The most disturbing thought I had was that the thing I enjoyed most in my graduate career was writing the grant proposal for my qualifying exam. Something clicked for me. I realized that I`d enjoyed learning about new science, gathering the information and then tying it all together in the paper I wrote. Luckily, I was smart enough to realize that I didn`t want to write grant proposals for the rest of my life. Somehow I put it all together for myself and realized that those were the same skills a journalist uses.
I was so torn at that point. I was unhappy in the lab and I knew what else I wanted to do, but how could I possibly abandon the dream I`d been working toward for so long? Maybe I was just giving up because my project was too hard, and I was too scared and weak to complete it. That was something of a reverse coward psychology argument. I wasn`t scared to stay in science. I was scared to leave.
I worried what my family would think if I changed careers. I worried what my colleagues would think. But then when I actually got up the courage to tell them my dilemma, they were, almost to a person, supportive.
But I stuck with graduate school. I still felt I had something to prove – to myself more than anyone else.
I`ll never be sorry I finished my Ph.D., but sometimes I think about how much further along I`d be in my journalism career if hadn`t completed graduate school. Still the degree gives me instant credibility with the scientists I interview.

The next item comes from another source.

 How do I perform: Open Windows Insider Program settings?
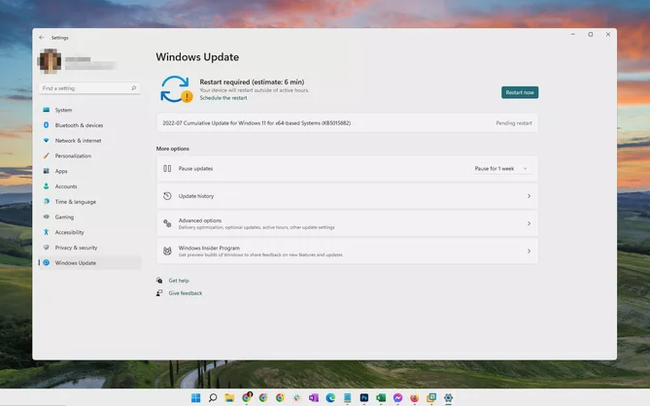tap(346, 251)
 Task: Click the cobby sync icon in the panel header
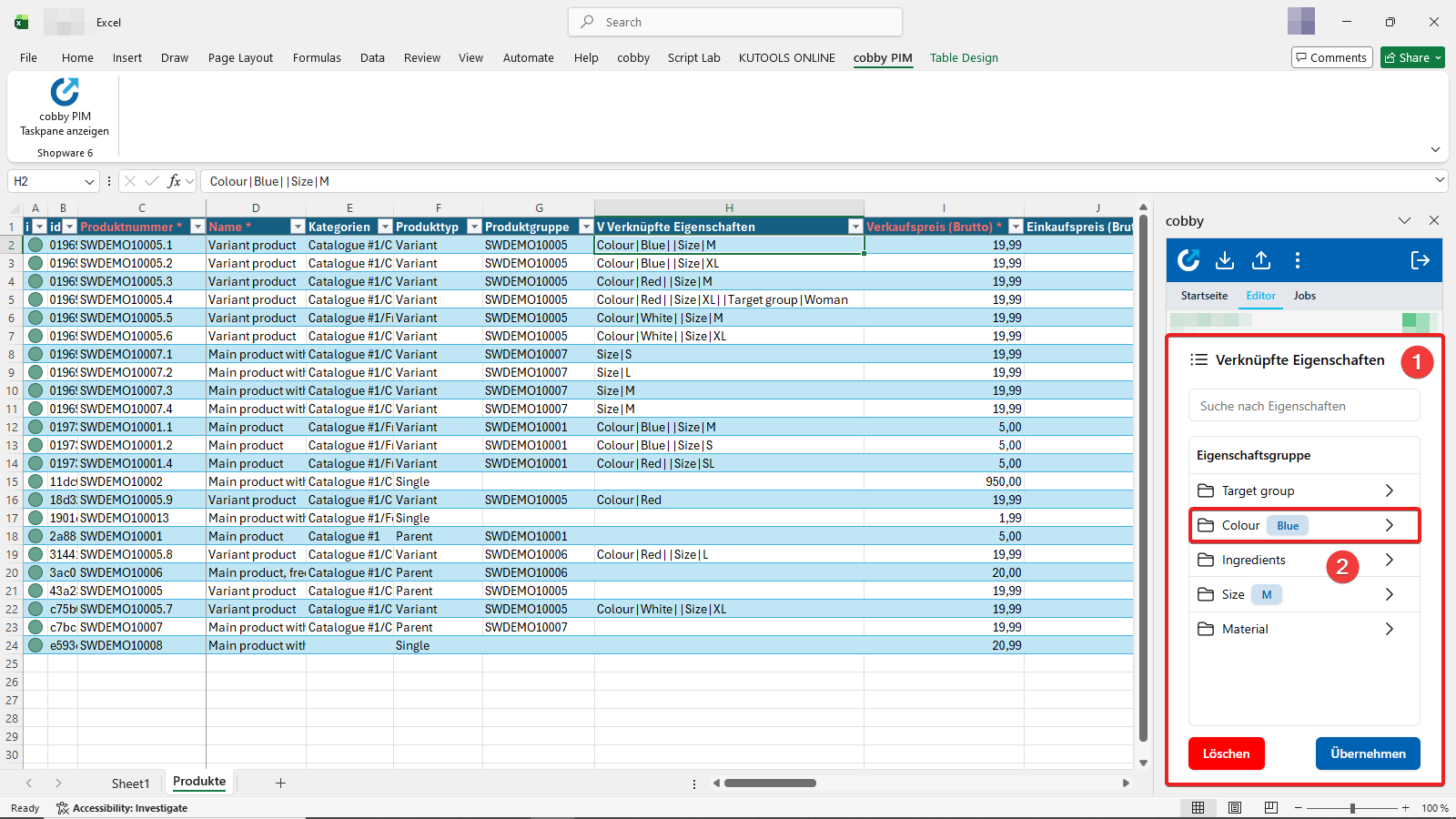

People ask if I miss bench work. I have to tell them that I honestly don`t. I admit that once early in my journalism career I visited a lab where a graduate student was doing plasmid minipreps. I had a moment of panic when I couldn`t recall the exact measurements of the solutions at each step. Then I realized that I no longer need to know those mundane details. I get to focus on the big picture and leave those boring minutiae to others.
So now when people ask me why I left bench science, I tell them it was a “need to know” decision. I need to know all sorts of things about science. I learn something new every day in my job as journalist and life is certainly never boring.
Yes, I “had” to leave the bench behind, but I`m very glad I did.
Tina Hesman Saey, PhD is the medical science reporter at the St. Louis Post-Dispatch. She holds a Ph.D. in Genetics from Washington University and Master's degree in Science Journalism from Boston University. Tina also studied microbiology as a Fulbright scholar in Germany. She now lives in St. Louis with her husband, Rob.